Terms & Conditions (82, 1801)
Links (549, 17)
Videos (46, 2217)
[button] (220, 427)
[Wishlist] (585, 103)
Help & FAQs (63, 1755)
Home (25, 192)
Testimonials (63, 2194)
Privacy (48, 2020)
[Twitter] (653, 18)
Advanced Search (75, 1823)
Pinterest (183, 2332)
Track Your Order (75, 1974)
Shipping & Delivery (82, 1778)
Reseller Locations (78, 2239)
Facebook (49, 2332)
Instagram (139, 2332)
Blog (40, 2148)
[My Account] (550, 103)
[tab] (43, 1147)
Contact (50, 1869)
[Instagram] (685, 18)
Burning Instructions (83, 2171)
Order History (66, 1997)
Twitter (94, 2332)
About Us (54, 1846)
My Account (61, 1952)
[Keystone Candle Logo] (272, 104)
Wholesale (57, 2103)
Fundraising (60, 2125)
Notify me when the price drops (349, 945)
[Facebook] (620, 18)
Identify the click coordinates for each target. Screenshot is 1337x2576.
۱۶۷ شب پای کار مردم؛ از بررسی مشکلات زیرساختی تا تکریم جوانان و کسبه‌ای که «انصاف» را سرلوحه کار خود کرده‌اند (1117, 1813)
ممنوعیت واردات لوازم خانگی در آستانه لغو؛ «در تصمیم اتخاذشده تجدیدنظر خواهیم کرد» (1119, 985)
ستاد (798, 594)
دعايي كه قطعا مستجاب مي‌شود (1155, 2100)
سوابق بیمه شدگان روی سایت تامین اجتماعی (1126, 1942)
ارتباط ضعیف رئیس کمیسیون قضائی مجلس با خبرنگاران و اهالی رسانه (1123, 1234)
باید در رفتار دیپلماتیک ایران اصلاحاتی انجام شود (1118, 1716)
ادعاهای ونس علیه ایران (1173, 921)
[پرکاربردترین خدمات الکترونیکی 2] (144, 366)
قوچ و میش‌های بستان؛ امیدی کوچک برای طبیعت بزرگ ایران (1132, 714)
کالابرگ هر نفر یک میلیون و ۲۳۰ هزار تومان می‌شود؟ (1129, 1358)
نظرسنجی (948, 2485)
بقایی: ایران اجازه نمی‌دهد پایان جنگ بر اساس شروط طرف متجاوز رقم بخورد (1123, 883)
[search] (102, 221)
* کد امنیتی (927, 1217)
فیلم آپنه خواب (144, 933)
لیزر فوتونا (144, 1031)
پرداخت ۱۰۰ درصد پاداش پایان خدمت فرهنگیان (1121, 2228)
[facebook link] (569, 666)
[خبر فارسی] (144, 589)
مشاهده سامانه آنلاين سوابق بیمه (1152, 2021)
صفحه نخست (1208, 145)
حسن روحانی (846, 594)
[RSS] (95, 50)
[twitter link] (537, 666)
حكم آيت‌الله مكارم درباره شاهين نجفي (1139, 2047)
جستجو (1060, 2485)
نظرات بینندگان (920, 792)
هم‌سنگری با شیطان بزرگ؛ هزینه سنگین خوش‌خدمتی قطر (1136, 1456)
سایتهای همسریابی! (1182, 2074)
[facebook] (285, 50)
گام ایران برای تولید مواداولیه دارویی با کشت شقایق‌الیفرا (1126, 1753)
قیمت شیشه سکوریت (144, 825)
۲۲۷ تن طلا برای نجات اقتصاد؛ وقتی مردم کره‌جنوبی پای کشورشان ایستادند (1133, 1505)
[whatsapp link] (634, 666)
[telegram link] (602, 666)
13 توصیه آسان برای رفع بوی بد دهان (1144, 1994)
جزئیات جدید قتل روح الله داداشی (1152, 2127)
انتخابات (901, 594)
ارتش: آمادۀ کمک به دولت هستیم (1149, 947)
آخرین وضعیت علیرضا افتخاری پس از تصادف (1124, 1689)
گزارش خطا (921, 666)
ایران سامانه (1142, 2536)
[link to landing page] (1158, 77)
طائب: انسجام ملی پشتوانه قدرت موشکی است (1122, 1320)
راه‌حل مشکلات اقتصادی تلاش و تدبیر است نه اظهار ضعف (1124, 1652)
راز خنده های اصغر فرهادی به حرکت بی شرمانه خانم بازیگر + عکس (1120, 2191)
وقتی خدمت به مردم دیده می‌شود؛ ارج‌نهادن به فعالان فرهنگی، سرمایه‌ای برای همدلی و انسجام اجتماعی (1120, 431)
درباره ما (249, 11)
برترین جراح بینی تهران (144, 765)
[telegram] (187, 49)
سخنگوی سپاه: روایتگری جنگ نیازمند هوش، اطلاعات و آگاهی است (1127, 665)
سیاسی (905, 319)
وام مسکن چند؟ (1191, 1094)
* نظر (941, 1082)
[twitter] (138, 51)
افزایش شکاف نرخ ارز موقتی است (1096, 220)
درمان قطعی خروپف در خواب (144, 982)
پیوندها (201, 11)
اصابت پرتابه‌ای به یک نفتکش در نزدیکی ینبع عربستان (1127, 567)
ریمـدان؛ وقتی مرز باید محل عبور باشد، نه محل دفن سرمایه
-*-
WHAT THE TASK ASKS:
Reproduce the listing above exactly, but only from its first line through the line holding "[Instagram] (685, 18)"; both of those lines are included.

EXERCISE RESULT:
Terms & Conditions (82, 1801)
Links (549, 17)
Videos (46, 2217)
[button] (220, 427)
[Wishlist] (585, 103)
Help & FAQs (63, 1755)
Home (25, 192)
Testimonials (63, 2194)
Privacy (48, 2020)
[Twitter] (653, 18)
Advanced Search (75, 1823)
Pinterest (183, 2332)
Track Your Order (75, 1974)
Shipping & Delivery (82, 1778)
Reseller Locations (78, 2239)
Facebook (49, 2332)
Instagram (139, 2332)
Blog (40, 2148)
[My Account] (550, 103)
[tab] (43, 1147)
Contact (50, 1869)
[Instagram] (685, 18)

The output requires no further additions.